My strongest memory from that period in the year of our Lord 2-ought-ought-ought is of a white Ikea chair. I sat in that chair, sobbing uncontrollably, holding a screaming Girl. She’d only been howling for about a kabajillion hours straight, and we’d been passing her off to each other every ten minutes, so as to avoid the tension and frustration that might spiral into something ugly, like putting her in the deep freeze, and we hadn’t actually talked to each other for weeks, outside of hollering in the other’s general direction (“YOUR TURN! NOW!”), and we hadn’t eaten or slept, so, although I tend to manufacture a little drama in daily life, this wasn’t one of those times.
Next to me, my sobs overshadowed by Girl’s ceaseless wailing, Groom stood, despairing: “Tell me what I can do. Just tell me what I can do to help.” All my brain could squeeze out was some second grade math: “Colic lasts, usually, the first 12 weeks of life, and she’s six weeks now. I, *gasp,* don’t, *sob*, think, *choke,* that I, *squeak,* can make it, *snot,* ONE, *hiccup,* MORE, *hack,* WEEK…muchlesssixmore *collapse.*”
Fortunately, the fog of fatigue kept me hazy enough through those intolerable six weeks, and they passed. And as the summer ripened, she stopped screaming ‘round the clock–although she continued NOT sleeping ‘round the clock–and we got through.
It is a marvel to me, as I look back on that summer, that we took a trip to a family reunion in Red Lodge, Montana. There, altitude aided the fog of fatigue in numbing me to the point that I didn’t know better than to enjoy myself. Save for when my dear, legally-blind father took a tumble down the stairs in the middle of the night, trying to find the bathroom in the rented condo, it was lovely to have a baby and a love and to be in the mountains.
After the reunion, some of us extended the trip by heading to Chico Hot Springs (host to one of the best dining rooms in Montana; just a little FYI for the steak lovers in the crowd) and then Yellowstone Park.

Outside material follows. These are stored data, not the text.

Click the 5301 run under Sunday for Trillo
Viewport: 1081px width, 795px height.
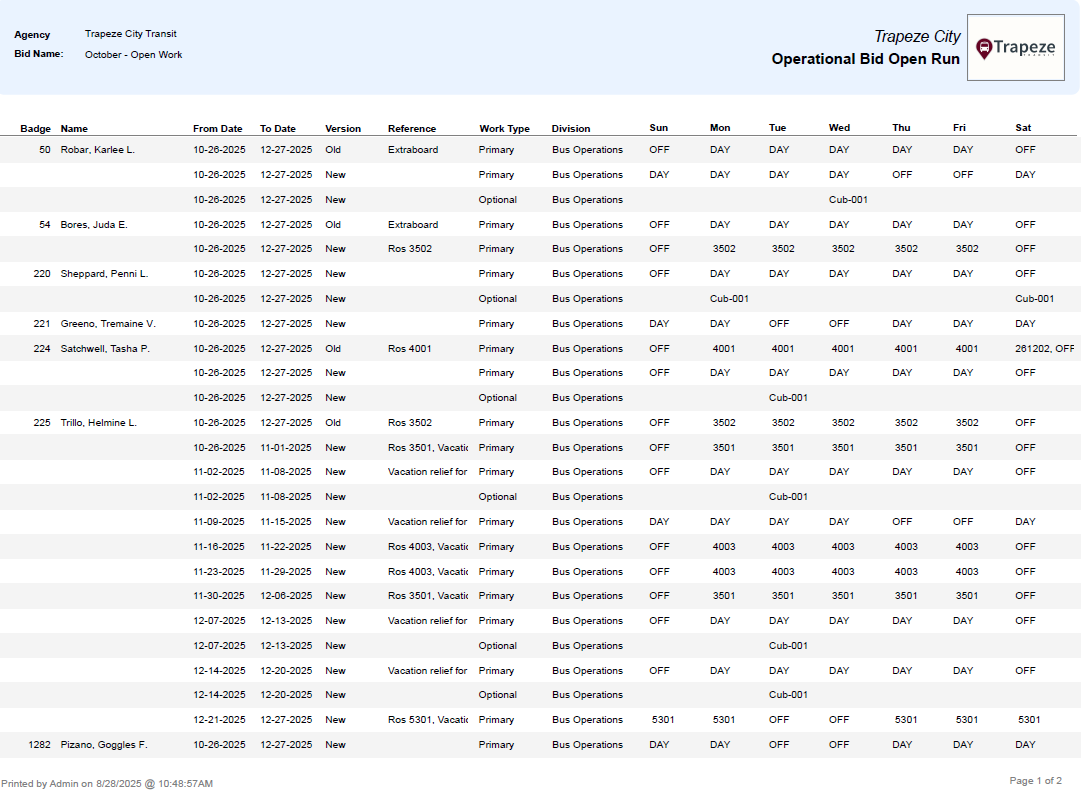pyautogui.click(x=659, y=719)
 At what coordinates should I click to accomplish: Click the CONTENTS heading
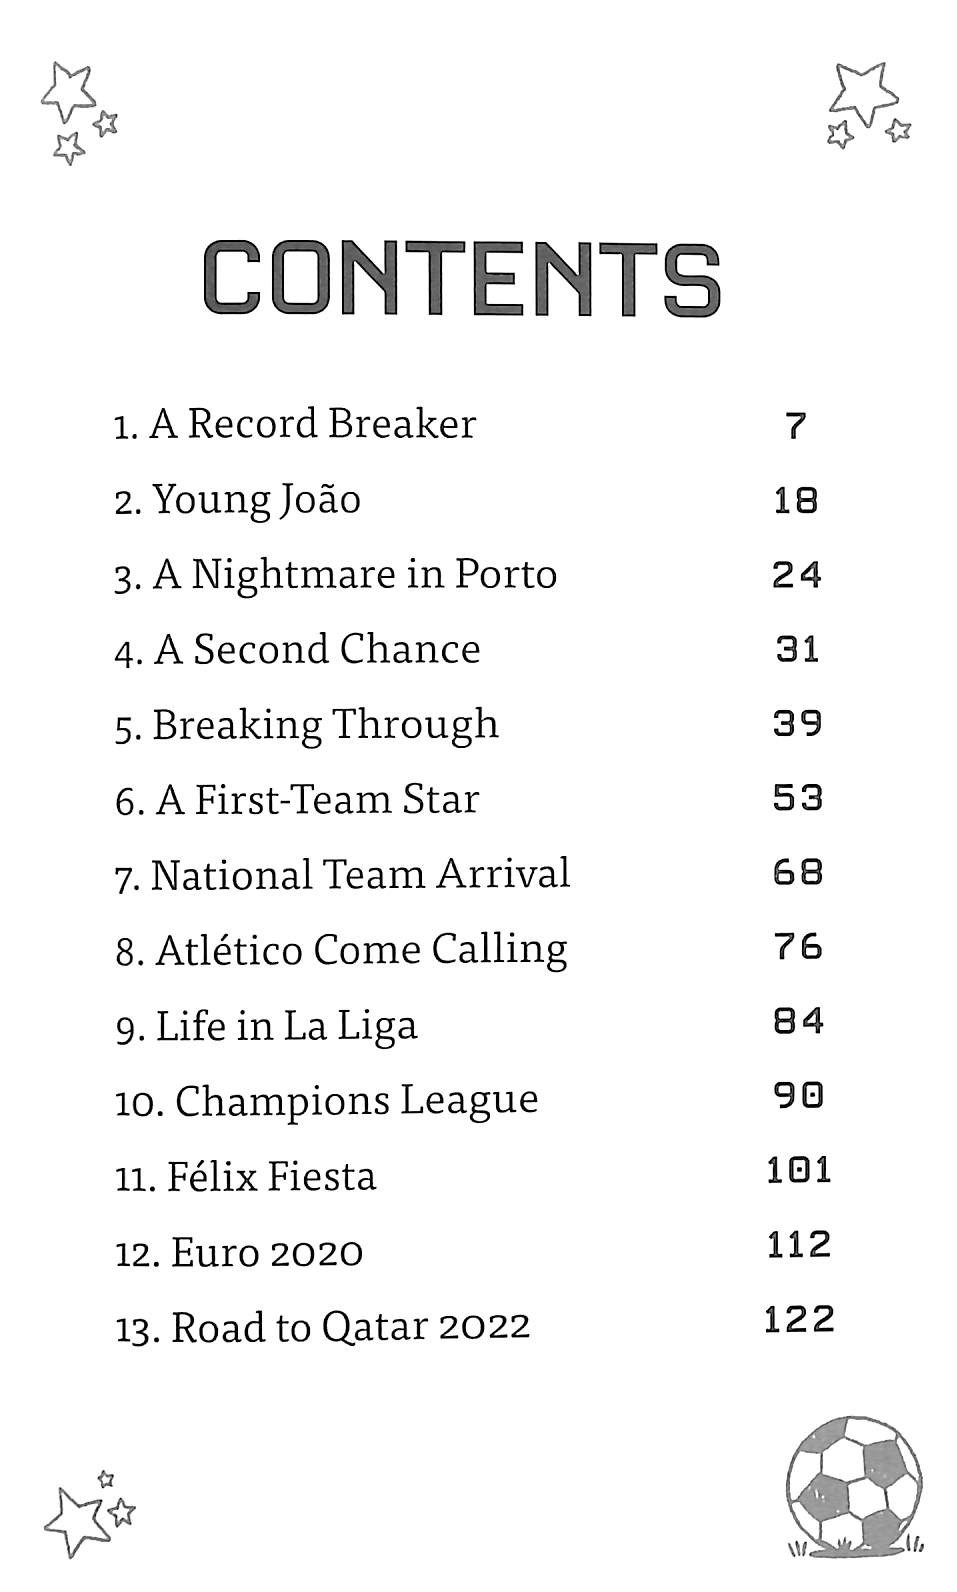pyautogui.click(x=462, y=279)
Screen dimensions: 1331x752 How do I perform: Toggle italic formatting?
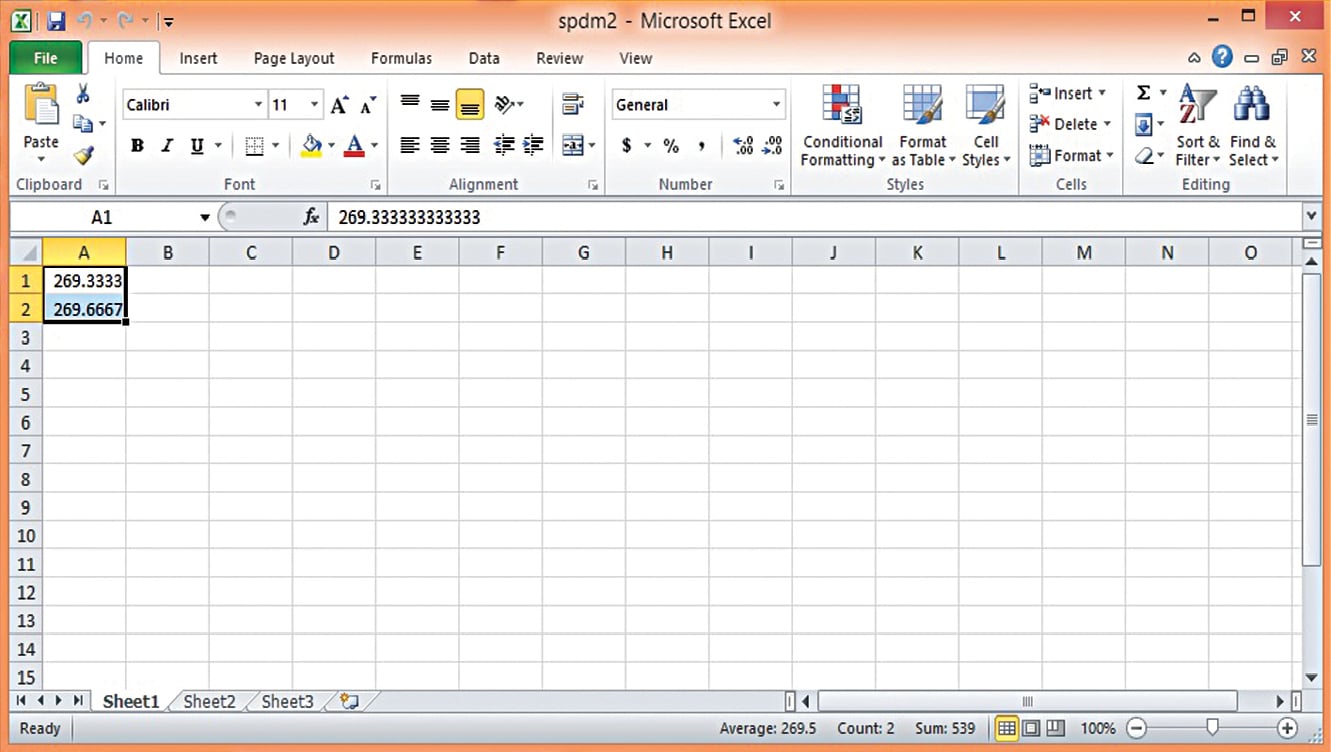(x=166, y=145)
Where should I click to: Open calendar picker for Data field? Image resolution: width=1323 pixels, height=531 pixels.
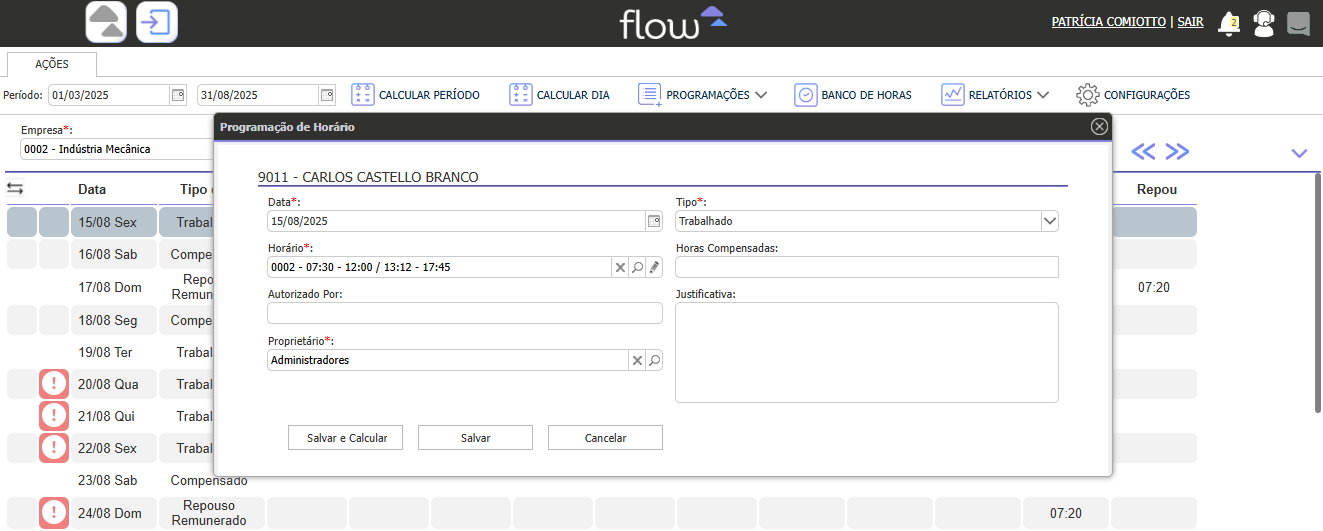(654, 221)
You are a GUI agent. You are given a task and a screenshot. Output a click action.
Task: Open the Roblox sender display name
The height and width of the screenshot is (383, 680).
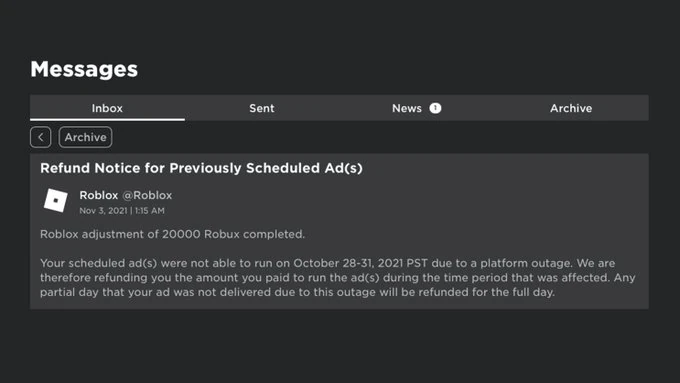[x=99, y=195]
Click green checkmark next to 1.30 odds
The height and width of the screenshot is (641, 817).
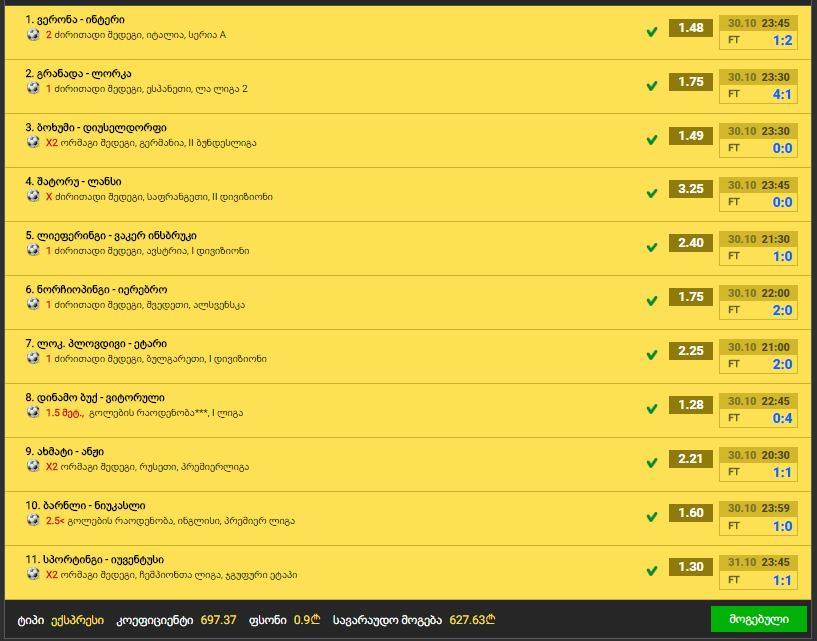[x=651, y=572]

In Yellowstone, we tip-toed through a wee hike (a pale imitation of any hiking I’d done pre-motherhood, but passably fine)
and then tried camping.
“Tried” is a very important verb in that previous sentence. Think about it: camping, whether in a tent, in an RV, or under a tarp, entails sleep of some sort. And we weren’t so much sleeping at all, anywhere, much less in a crowded campground, on a cold night, when Girl still slept in her plastic carseat. Plastic gets cold in the mountains at night, and the magical alchemy of plastic + cold = return of colicky behaviors. At 4 a.m., having slept not at all, feeling bruised and woozy from going 6 rounds with an infant caught in a state of rigor resisto when placed anywhere near her “bed” in the carseat, I was relieved by Groom, who saved the night (and the Girl)–for not the first or the last time in our relationship. He grabbed the little body of diapered, howling pudge, told me “Now get some sleep,” and proceeded to drive Girl around the roads of Yellowstone for a few dark hours; ultimately, when she nodded off, exhausted in a way she’d never been before, Groom pulled over and parked in the Norris Geyser Basin, where he sat until sunrise, snoring and drooling in the driver’s seat.
To this day, there is no greater proclamation of my love for the Groom than to lisp those golden, backlit words: “Norris Geyser Basin.”
By spelling each other and just letting the clock tick on, we got through those intense first month’s of Girl’s life, the summer of 2000. Once she got a few months older, we tried the Ferber method of sleep training; after a week, Girl capitulated and started alternating 1.5 hour periods of screaming with 1.5 hour periods of sleep.
Did you read me? An hour and a half of uninterrupted sleep at a time. An hour and a half. It was sweet, candied bliss on a stick.
Relieved and excited that the daily pressure towards infanticide had abated, we exchanged the marital high five known as a kiss and, looking deeply into each other’s eyes, assured each other that the worst was behind us.
Three years later, we had Wee Niblet.
He slept–I swear to you on my down pillow–twenty minutes at a time.